▶ REQUEST
Return every entry below word for word, leaving out the pictures.

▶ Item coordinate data
──────

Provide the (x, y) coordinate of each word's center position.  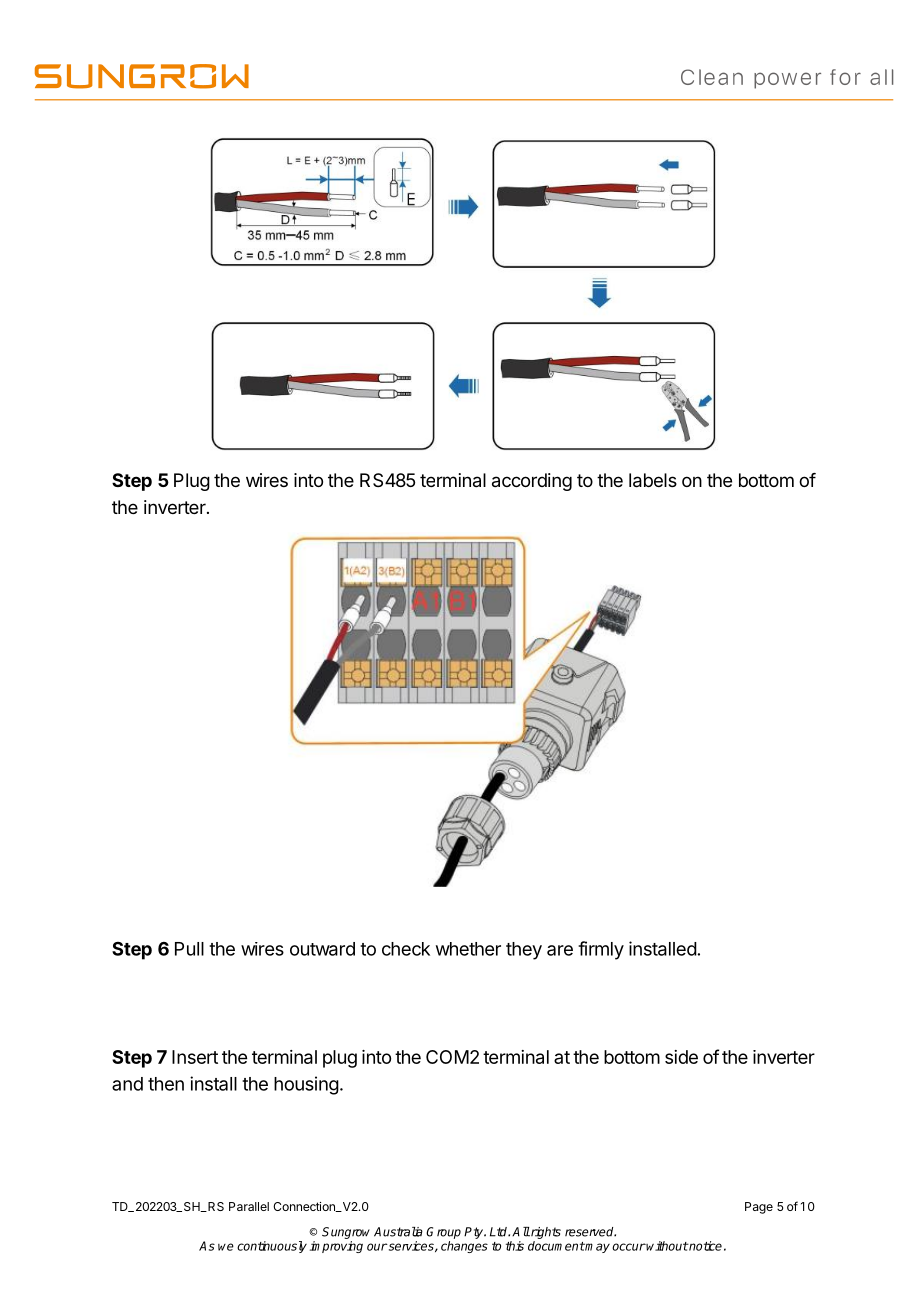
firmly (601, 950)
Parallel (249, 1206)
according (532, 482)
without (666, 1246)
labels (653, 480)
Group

──────

▶ EXERCISE OUTPUT
Provide the (x, y) coordinate of each word's center position.  
firmly (601, 950)
Parallel (249, 1206)
according (532, 482)
without (666, 1246)
labels (653, 480)
Group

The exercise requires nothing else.